Improving bag-of-poses with semi-temporal pose descriptors for skeleton-based action recognition

Creative Commons License

Agahian S., Negin F., KÖSE C.

VISUAL COMPUTER, cilt.35, ss.591-607, 2019 (SCI İndekslerine Giren Dergi) identifier identifier

  • Cilt numarası: 35 Konu: 4
  • Basım Tarihi: 2019
  • Doi Numarası: 10.1007/s00371-018-1489-7
  • Sayfa Sayıları: ss.591-607


Over the last few decades, human action recognition has become one of the most challenging tasks in the field of computer vision. Effortless and accurate extraction of 3D skeleton information has been recently achieved by means of economical depth sensors and state-of-the-art deep learning approaches. In this study, we introduce a novel bag-of-poses framework for action recognition using 3D skeleton data. Our assumption is that any action can be represented by a set of predefined spatiotemporal poses. The pose descriptor is composed of three parts.

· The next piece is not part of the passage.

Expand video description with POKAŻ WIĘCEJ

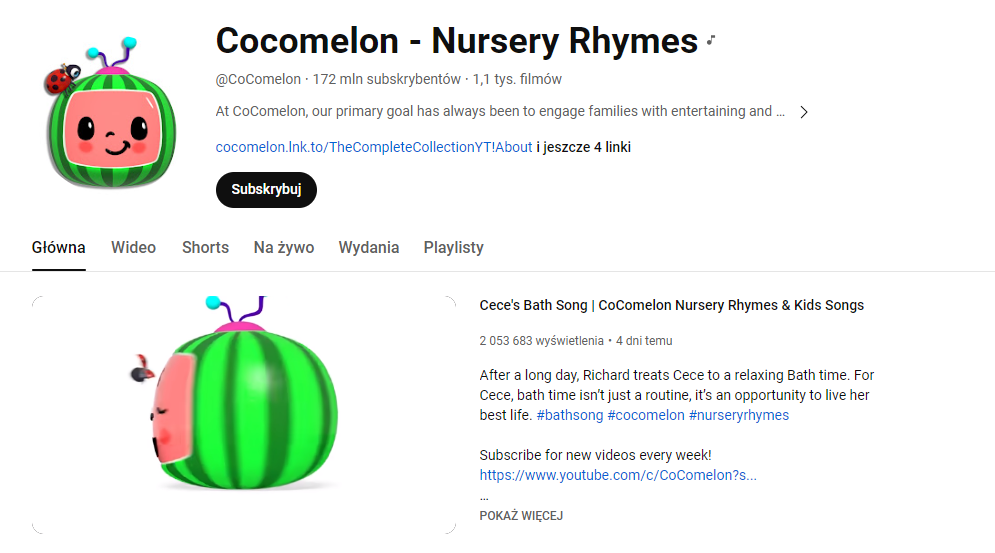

The first part is concatenation of the normalized coordinate of the skeleton joints. The second part is consisted of temporal displacement of the joints constructed with predefined temporal offset, and the third part is temporal displacement with the previous frame in the sequence. In order to generate the key poses, we apply K-means clustering over all the training pose descriptors of the dataset. SVM classifier is trained with the generated key poses to classify an action pose. Accordingly, every action in the dataset is encoded with key pose histograms. ELM classifier is used for action recognition due to its fast, accurate and reliable performance compared to the other classifiers. The proposed framework is validated with five publicly available benchmark 3D action datasets and achieved state-of-the-art results on three of the datasets and competitive results on the other two datasets compared to the other methods.